[Text — start]

29 Jun Mitigating Your Losses

If you are involved in a motor vehicle accident and you don’t do everything you can to mitigate your losses, ICBC may try to argue that your damages should be reduced as a result.

In Biefeld v. Neetz, 2016 BCSC 689, the Plaintiff was involved in a motor vehicle accident in 2007 while driving near Kamloops.  As a result of the Accident, the Plaintiff claimed to have suffered a number of injuries, including to her neck, left shoulder, left arm and left hand.  She returned to her job as a certified educational assistant but her symptoms eventually caused her to leave her job in October, 2014.

ICBC did not dispute that the Plaintiff was entitled to compensation for the injuries she suffered in the accident.  However, ICBC disputed that the injuries suffered by the Plaintiff had caused all of the difficulties and losses she claimed to have suffered in the past and would likely suffer in the future.

One of the arguments that the lawyer for ICBC made was that the Plaintiff had failed to take reasonable steps to mitigate her losses, so her damages should be reduced accordingly.  He argued that the Plaintiff failed to mitigate because: (a) she didn’t follow recommended treatment; and (b) she didn’t seek lighter duty work or part-time hours (or both).

[Text — finish]

● Questions to answer
A. Reproduce the part of the article on mitigating losses between "ICBC did not" and "hours (or both).", inclusive.
B. According to the article on mitigating losses, on what grounds did the lawyer for ICBC claim the Plaintiff had failed to mitigate her losses? Answer in one to three sentences.
C. In the article on mitigating losses, what job did the Plaintiff return to after the accident?

[Source material — start]

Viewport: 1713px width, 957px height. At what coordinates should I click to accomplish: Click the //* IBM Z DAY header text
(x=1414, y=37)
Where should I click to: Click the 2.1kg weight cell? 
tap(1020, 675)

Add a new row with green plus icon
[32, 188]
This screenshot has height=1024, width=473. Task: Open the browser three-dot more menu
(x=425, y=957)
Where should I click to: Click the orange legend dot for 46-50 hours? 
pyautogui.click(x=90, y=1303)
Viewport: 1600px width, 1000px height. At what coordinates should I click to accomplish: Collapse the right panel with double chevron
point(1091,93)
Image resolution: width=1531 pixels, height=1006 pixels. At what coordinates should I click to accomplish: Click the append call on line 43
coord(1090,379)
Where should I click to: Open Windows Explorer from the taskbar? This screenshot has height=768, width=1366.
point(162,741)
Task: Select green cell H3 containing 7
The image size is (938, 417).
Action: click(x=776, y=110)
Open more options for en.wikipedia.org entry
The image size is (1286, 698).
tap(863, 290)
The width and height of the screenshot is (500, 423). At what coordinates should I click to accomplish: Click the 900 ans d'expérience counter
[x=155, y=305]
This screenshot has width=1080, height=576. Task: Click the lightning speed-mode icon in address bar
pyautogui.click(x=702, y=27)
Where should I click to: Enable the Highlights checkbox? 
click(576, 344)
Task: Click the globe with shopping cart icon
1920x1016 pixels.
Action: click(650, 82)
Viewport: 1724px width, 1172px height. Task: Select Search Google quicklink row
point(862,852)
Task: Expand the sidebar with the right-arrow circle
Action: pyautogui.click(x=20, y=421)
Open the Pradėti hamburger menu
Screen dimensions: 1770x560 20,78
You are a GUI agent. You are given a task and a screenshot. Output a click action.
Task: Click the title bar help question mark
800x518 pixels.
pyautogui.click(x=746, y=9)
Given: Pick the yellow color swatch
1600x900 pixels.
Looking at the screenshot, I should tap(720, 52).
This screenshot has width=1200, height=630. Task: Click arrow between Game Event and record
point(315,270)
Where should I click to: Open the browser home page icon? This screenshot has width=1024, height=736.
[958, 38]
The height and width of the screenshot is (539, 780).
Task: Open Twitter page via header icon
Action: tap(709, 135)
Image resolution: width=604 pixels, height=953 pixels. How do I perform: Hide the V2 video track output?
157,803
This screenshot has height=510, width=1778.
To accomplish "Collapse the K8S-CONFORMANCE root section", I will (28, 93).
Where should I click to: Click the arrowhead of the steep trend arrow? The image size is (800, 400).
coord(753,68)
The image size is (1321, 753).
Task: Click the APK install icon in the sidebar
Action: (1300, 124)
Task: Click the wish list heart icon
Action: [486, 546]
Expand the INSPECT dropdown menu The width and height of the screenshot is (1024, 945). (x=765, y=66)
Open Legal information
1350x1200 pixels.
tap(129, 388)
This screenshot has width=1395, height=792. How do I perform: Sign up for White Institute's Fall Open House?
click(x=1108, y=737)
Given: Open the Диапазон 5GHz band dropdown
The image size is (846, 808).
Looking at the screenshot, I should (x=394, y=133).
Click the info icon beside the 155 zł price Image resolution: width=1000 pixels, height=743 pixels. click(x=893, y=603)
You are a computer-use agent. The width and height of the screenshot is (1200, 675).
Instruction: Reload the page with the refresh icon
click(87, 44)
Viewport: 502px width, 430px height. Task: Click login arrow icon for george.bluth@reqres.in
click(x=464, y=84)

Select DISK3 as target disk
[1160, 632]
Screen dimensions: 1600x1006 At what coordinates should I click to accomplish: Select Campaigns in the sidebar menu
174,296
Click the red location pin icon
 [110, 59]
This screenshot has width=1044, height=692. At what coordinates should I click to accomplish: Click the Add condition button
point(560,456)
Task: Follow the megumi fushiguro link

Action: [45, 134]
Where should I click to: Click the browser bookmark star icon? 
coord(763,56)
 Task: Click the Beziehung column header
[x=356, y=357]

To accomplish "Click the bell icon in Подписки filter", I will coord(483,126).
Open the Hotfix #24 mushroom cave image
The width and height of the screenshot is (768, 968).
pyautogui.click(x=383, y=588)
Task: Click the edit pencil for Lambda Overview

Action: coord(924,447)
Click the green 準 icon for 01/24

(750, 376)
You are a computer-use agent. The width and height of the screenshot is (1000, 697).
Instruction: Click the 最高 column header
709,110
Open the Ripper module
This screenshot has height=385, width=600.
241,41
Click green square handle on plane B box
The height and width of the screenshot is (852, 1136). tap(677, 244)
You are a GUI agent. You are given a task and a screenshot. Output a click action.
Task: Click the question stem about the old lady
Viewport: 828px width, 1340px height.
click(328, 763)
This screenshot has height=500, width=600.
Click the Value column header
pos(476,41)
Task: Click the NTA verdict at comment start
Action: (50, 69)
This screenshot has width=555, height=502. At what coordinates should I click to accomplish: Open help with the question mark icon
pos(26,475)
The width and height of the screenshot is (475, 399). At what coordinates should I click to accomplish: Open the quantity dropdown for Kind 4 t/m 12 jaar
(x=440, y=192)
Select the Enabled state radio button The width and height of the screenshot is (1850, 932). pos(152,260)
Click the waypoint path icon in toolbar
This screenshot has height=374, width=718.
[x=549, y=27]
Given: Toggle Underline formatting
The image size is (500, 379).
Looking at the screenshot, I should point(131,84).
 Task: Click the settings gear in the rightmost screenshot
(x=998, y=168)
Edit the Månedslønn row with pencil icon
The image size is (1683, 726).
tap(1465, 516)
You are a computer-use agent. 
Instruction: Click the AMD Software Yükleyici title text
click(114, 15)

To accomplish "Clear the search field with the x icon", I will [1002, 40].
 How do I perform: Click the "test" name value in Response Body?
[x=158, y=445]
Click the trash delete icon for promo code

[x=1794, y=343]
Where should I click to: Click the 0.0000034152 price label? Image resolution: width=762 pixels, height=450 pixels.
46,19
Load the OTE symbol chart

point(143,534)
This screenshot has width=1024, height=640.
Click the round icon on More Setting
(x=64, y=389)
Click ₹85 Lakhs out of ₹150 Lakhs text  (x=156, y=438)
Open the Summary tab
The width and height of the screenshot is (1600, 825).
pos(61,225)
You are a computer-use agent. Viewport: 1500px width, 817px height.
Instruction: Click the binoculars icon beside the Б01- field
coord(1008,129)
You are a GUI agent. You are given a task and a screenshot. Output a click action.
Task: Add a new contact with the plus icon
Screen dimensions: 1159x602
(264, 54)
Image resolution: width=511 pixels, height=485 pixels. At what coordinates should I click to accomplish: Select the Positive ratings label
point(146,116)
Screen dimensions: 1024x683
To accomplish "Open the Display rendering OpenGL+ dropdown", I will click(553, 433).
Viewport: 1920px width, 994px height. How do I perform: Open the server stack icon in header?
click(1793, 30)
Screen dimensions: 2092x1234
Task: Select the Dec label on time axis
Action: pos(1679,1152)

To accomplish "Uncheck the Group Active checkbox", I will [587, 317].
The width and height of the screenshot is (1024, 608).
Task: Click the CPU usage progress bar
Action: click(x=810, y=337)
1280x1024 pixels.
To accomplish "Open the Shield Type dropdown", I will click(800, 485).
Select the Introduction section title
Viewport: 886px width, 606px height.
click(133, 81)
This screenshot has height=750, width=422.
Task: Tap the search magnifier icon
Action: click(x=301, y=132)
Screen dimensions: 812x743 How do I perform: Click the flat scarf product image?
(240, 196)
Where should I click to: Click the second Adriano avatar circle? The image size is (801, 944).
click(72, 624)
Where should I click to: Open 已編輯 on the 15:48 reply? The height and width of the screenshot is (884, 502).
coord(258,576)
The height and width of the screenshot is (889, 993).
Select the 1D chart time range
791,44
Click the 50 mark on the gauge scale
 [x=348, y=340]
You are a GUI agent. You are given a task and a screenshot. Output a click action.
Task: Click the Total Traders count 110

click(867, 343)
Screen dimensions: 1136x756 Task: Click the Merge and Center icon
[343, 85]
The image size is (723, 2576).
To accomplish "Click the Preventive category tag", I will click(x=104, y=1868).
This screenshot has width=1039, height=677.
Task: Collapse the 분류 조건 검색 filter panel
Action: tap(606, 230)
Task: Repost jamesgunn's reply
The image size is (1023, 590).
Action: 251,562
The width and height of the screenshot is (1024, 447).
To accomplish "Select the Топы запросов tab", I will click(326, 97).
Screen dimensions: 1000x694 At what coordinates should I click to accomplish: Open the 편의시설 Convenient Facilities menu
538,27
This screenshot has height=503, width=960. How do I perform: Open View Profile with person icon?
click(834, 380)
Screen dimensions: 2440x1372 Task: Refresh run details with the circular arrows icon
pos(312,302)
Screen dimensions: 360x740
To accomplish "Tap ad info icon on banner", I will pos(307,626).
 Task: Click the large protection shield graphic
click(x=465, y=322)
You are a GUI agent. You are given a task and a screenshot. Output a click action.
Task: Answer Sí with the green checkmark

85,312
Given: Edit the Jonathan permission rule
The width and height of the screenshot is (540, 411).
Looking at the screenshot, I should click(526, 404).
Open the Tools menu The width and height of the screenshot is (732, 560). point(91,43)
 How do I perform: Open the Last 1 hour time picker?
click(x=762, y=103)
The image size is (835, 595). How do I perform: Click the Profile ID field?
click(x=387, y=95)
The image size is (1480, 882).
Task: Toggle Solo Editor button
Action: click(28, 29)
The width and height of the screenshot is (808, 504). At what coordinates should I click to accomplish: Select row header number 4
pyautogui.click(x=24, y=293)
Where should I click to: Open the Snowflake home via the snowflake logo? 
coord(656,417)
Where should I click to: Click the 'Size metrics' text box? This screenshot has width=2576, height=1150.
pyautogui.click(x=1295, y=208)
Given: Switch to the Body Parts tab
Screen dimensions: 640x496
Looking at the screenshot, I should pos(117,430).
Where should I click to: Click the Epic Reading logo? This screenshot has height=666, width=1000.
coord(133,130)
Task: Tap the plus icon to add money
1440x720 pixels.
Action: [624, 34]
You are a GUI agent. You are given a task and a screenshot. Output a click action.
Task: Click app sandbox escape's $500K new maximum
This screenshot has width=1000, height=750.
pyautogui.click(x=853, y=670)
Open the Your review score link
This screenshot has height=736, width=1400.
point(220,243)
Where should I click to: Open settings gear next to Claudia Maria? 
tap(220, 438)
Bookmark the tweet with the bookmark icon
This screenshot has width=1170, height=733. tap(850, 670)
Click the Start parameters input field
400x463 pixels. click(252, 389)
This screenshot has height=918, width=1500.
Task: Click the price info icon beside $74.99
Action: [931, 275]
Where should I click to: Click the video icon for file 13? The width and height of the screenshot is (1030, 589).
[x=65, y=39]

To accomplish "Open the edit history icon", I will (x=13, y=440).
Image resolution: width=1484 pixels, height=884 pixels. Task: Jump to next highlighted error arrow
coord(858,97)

[Source material — finish]

● Exercise results
A.
ICBC did not dispute that the Plaintiff was entitled to compensation for the injuries she suffered in the accident.  However, ICBC disputed that the injuries suffered by the Plaintiff had caused all of the difficulties and losses she claimed to have suffered in the past and would likely suffer in the future.

One of the arguments that the lawyer for ICBC made was that the Plaintiff had failed to take reasonable steps to mitigate her losses, so her damages should be reduced accordingly.  He argued that the Plaintiff failed to mitigate because: (a) she didn’t follow recommended treatment; and (b) she didn’t seek lighter duty work or part-time hours (or both).

B. The lawyer argued that the Plaintiff had not taken reasonable steps to mitigate her losses, so her damages should be reduced. He said she did not follow recommended treatment and did not seek lighter duty work or part-time hours, or both.

C. She returned to her job as a certified educational assistant.